My theory is, I don’t need to go to Big Daughter’s interviews. She’s doing well in school. She just scored 120% on her English exam, how’s that for being an overachiever? These children read tons of books and that more than anything guarantees that they’re getting a good education. We have scintillating and intellectually stimulating conversations about everything from male seahorses that have babies to the intersection of feminism, culture and religion. I don’t have any questions for Big Daughter’s teachers, and they all said wonderful things about her in the last report card.
So I don’t see why I have to put on real clothes that haven’t been slept in, brush my hair, drive all the way over there, find parking (when I suck at parking), get out and walk all the way to the office (when I suck at walking), talk to people (when I suck at talking to people) and listen to them tell me my kid is doing good.
Okay, the truth is, yes, I’m lazy.
I told Big Daughter to just get the report card herself and bring it home. But she said the school wouldn’t allow it. She explained, “Everybody’s parents already came to get their kids reports. I’m the only one who didn’t get mine.” She sighed. “I made excuses for you.”
“I told them you can’t come to the interviews because you’re a famous author and you,” she waves her hands nonchalantly, “have places to go, things to do, people to meet.”
I am flabbergasted. And horrified. “No!! You didn’t!? That makes me sound like a horrible stuck-up person. You can’t tell lies like that about me! I’m not famous and I have nowhere to go and no people to meet. What total rubbish.”
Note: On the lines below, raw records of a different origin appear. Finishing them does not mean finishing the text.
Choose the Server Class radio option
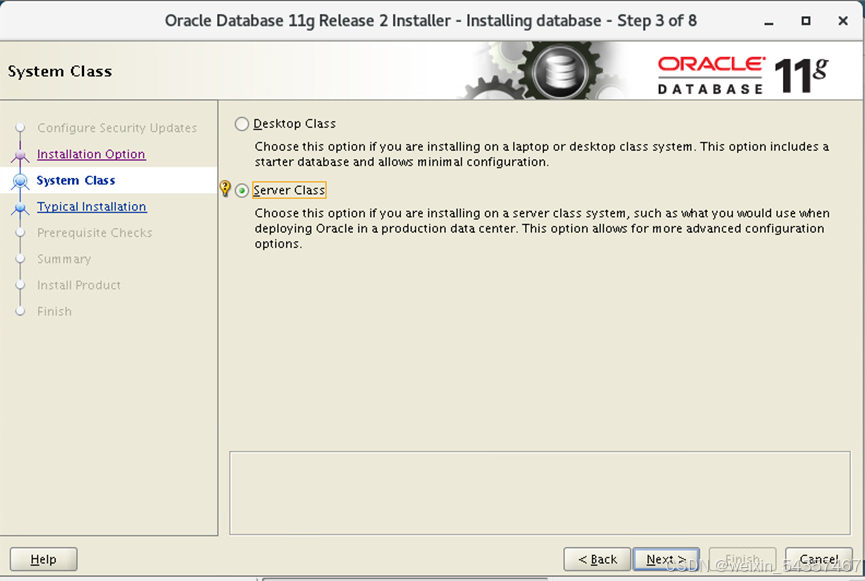pos(242,191)
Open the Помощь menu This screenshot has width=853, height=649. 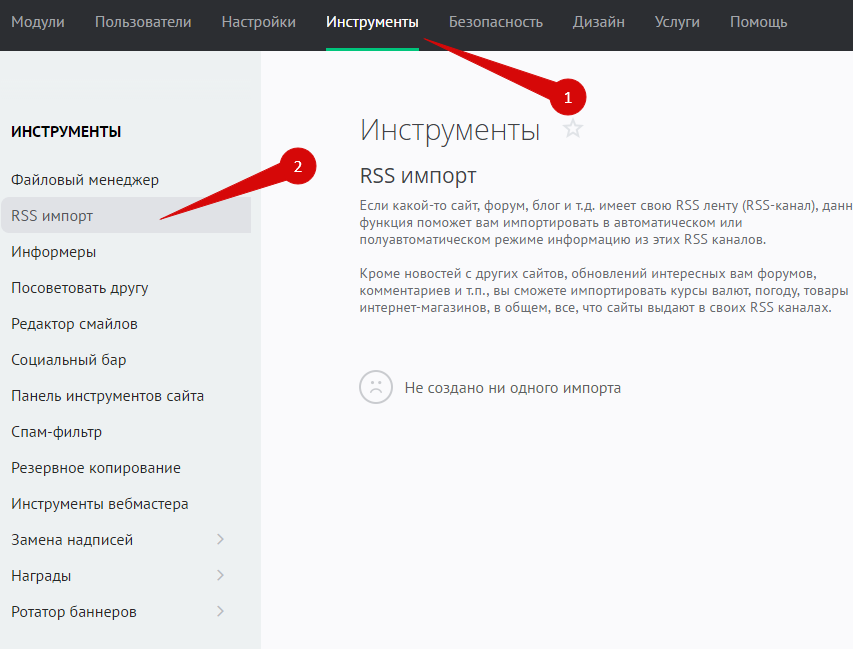pyautogui.click(x=758, y=22)
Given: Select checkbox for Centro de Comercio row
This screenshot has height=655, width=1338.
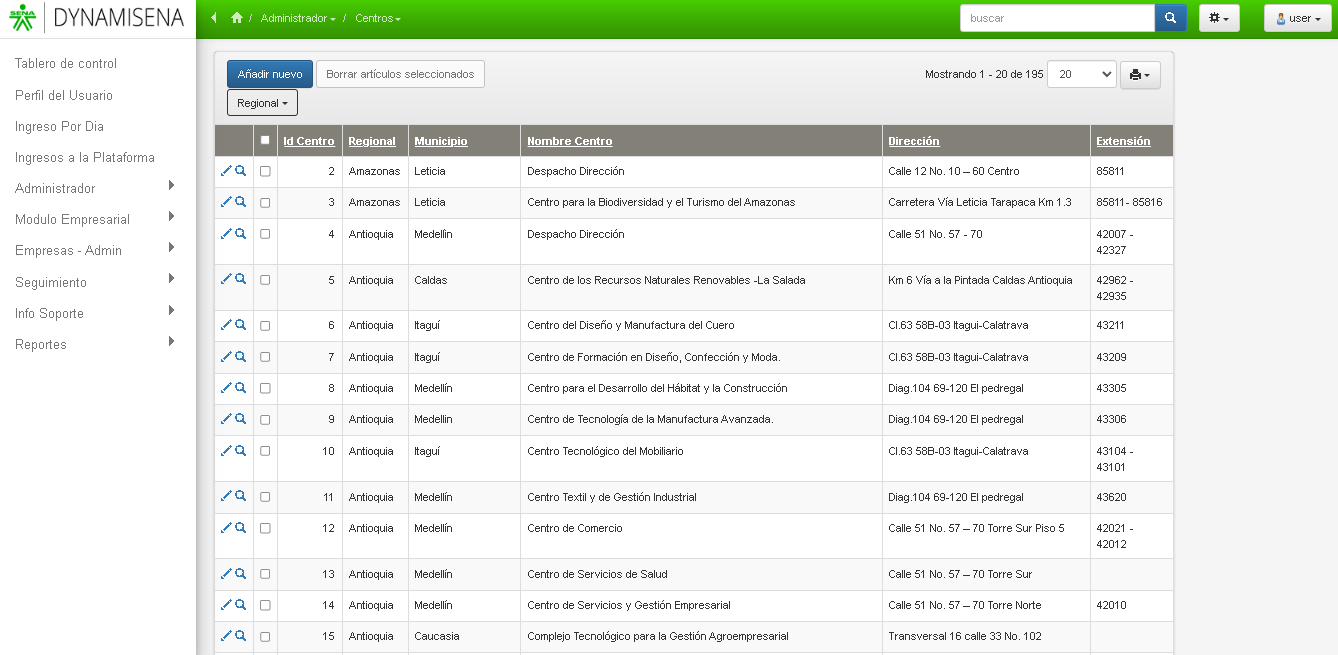Looking at the screenshot, I should 265,528.
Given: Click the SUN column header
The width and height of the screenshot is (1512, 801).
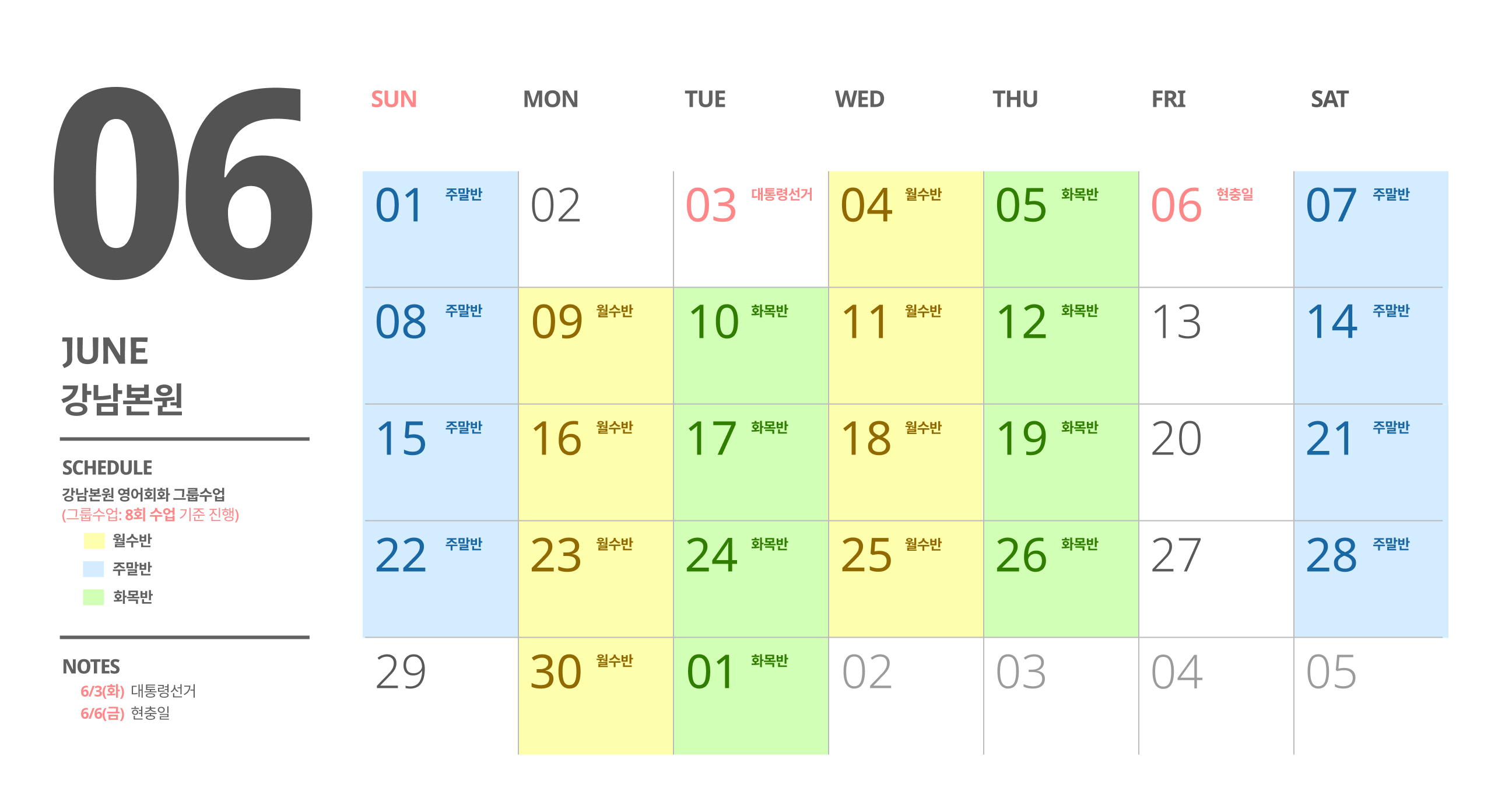Looking at the screenshot, I should (x=394, y=99).
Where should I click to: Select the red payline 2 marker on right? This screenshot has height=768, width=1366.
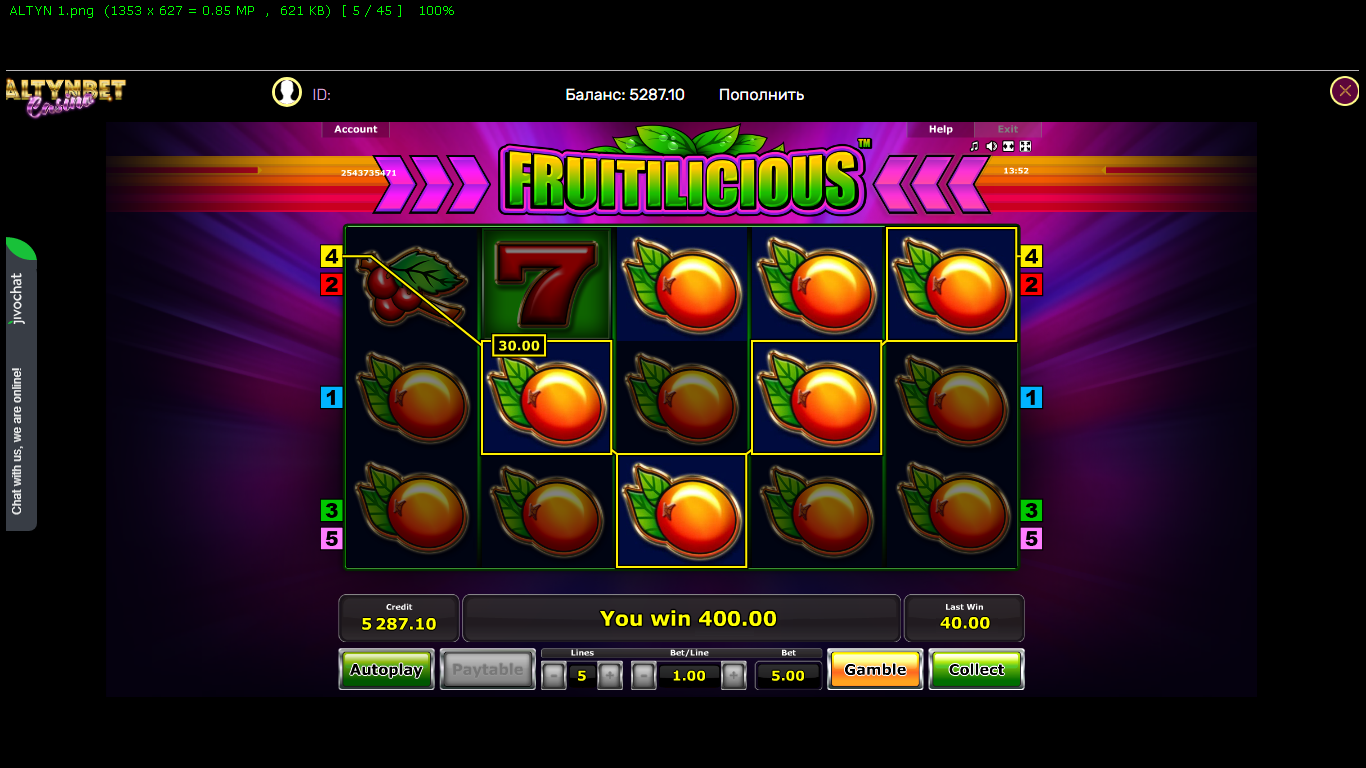[x=1031, y=285]
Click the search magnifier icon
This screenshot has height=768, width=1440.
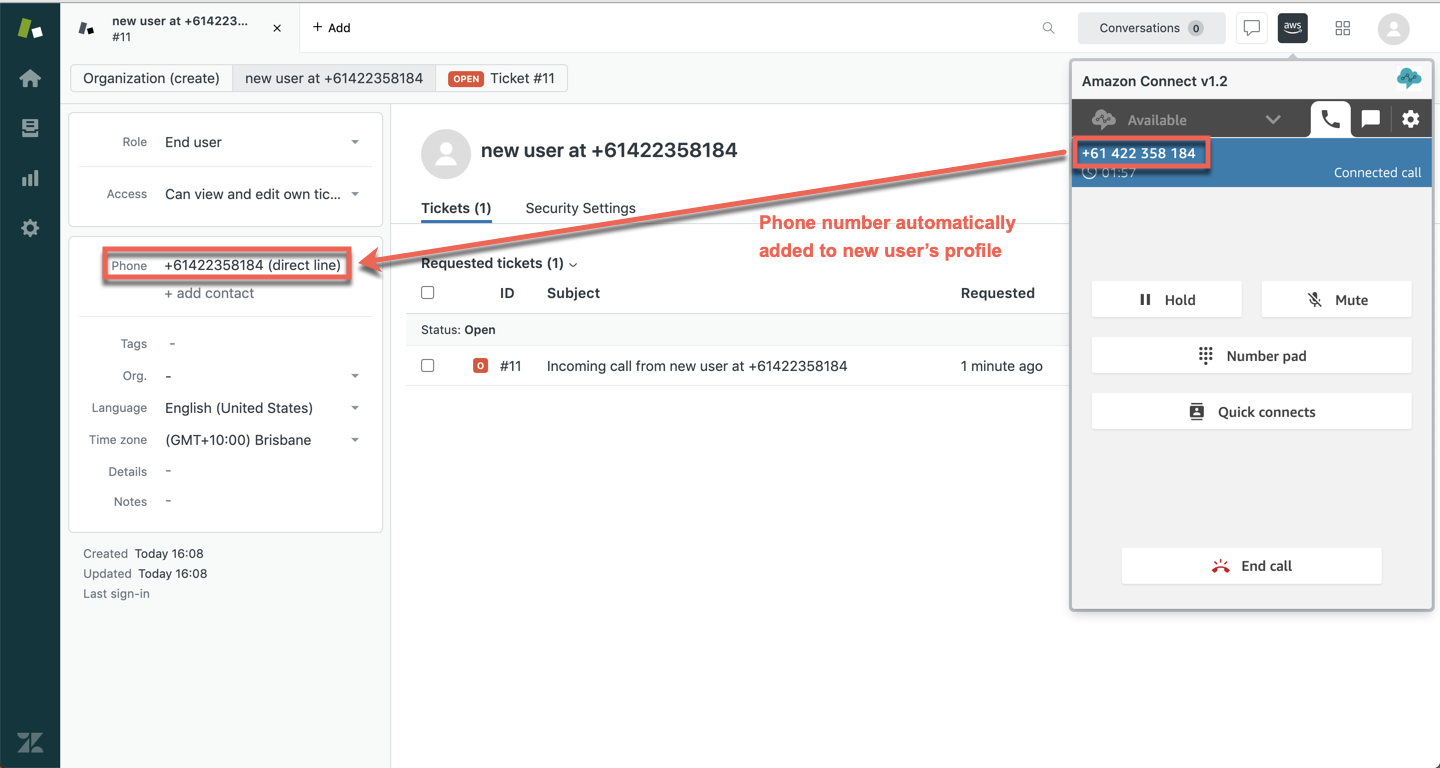point(1048,28)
“I know. But I can’t tell them you’re in bed still in your sleep clothes at lunchtime, reading a book. Sitting in your room all day, eating.”
“Doing research,” I correct her. “Reading a book is very important research for a writer. Broadens her skills and
shit stuff. And I’m not ‘just sitting’, I’m thinking and planning plot outlines. It’s work. Truly.” I stamp my foot. “Dammit Big Daughter, I already know you’ve done fabulous in school this term and I’m proud of you and I don’t need to get dressed properly just so I can get the physical evidence of your awesome work. Just tell them your mother is lazy. ”
It’s her turn to be horrified. “No! I don’t want them to think bad things about you.”
I throw my hands up in the air. “Oh, but it’s okay for them to think I’m a selfish ego maniac with a crazy busy schedule filled with social outings and jet-setter meetings with jet-setter friends, and I don’t care enough about my child to pick up her report card?”
Great. Just great.
You know what I’m doing later today, don’t you? That’s right. Slinking into Big Daughter’s school with my humblest, most apologetic face on where I will then
grovel ask very nicely for her report card.